The turnout rate for east London has risen steadily over the past 10 years, to the point where it is now just at the national average. But with four out of every 10 electorates staying at home, there is still more to be done.
In the 2015 general election, Croydon exceeded the national average with a turnout of 66.9 per cent compared to the nation’s 65.1 per cent. Lewisham matched the average at precisely 65.1 per cent, but Tower Hamlets and Hackney were still below it with 63.4 and 56.3 per cent respectively.
With this year’s General Election being the third time in two years the nation is going out to vote, turnout rates are expected to be even lower.
Hackney, like many big boroughs, has been split into two constituencies; Hackney North and Stoke Newington, and Hackney South and Shoreditch.

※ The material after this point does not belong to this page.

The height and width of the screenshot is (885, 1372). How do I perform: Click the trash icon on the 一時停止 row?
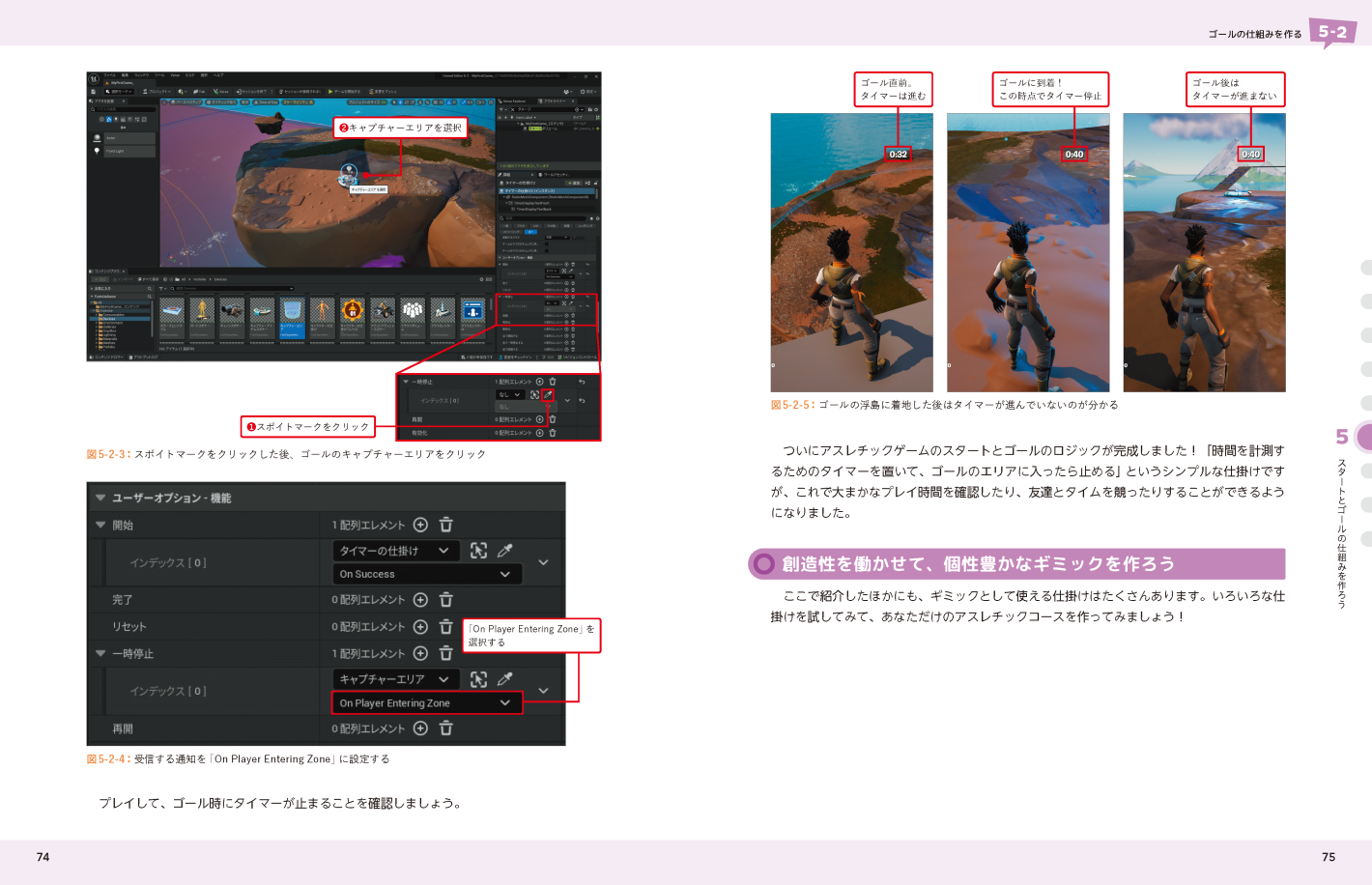[446, 654]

Hackney North and Stoke Newington was established in 1950 and has been represented by Diane Abbott since 1987. Hackney South and Shoreditch was formed much later, in 1974.
Since the creation of Hackney South, the two constituencies have always had similar turnout rates, with the biggest difference being in 2004 when the turnout in Hackney North was four per cent higher.
Overall turnout rates in Hackney North have been higher, but the biggest shock comes when looking at how much lower the turnout is for both constituencies when compared to the national average.
The biggest difference, since the creation of Hackney South, was in October 1974 when the turnout for the borough reached 54.6 per cent compared to the national 72.6 per cent.
Voter apathy in Hackney could be explained by the fact that it’s a Labour stronghold.
Only once has a Tower Hamlets constituency had a higher turnout than the national average. In 2005, the turnout for Poplar and Limehouse was 0.5 per cent above the average. That same year, Bethnal Green and Bow also saw a huge dip in turnout when only just over half its constituents voted.
Like Hackney, Tower Hamlets has always been a Labour stronghold. Paired with fraudulent local elections, a disgraced mayor who committed electoral fraud, it’s not hard to understand why voter apathy is high in the borough.
Although still below, Lewisham has historically come much closer to the national average than the two east London boroughs. Its oldest constituency, Lewisham West and Penge, often rose above the national average. After a brief drop in the early 2000s, it just about matched the national average again in 2010.
Lewisham’s other two constituencies, Lewisham Deptford, and Lewisham East, were both established in 1974 and are of a similar size. Yet, until 2015’s general election, Lewisham East has always had a higher turnout than Lewisham Deptford.
The reason for this is twofold; firstly Lewisham East covers two of the borough’s more upmarket areas; Blackheath and Grove Park. Affluence and voter turnout are linked, which can also be seen when looking at some of London’s wealthier constituencies, where a turnout of over 75 per cent is not uncommon.
Secondly, Grove Park regularly elects Conservative councillors in local elections, dividing the borough which largely votes Labour. This could make the importance of voting seem higher compared to constituencies which are dominated by one party.
This final constituency has the best turnout rates of these four east London boroughs. One of its three constituencies, Croydon South, almost always has a higher turnout than the national average. Croydon Central is the only battle ground out of the 10 east London constituencies, and in 2015 when the Conservative candidate narrowly won by 165 votes, turnout rates reflected the importance of a vote in this constituency.
Croydon North has a much lower turnout than the borough’s other two constituencies. This could be explained by the fact this constituency was established in 1997 and the other two much earlier, in 1974. With other boroughs there has been a similar correlation of ‘younger’ constituencies having lower turnout rates. But the low turnout could also be caused by its density in population, the fact that it’s a Labour safe-seat or because it’s the poorest out of the three.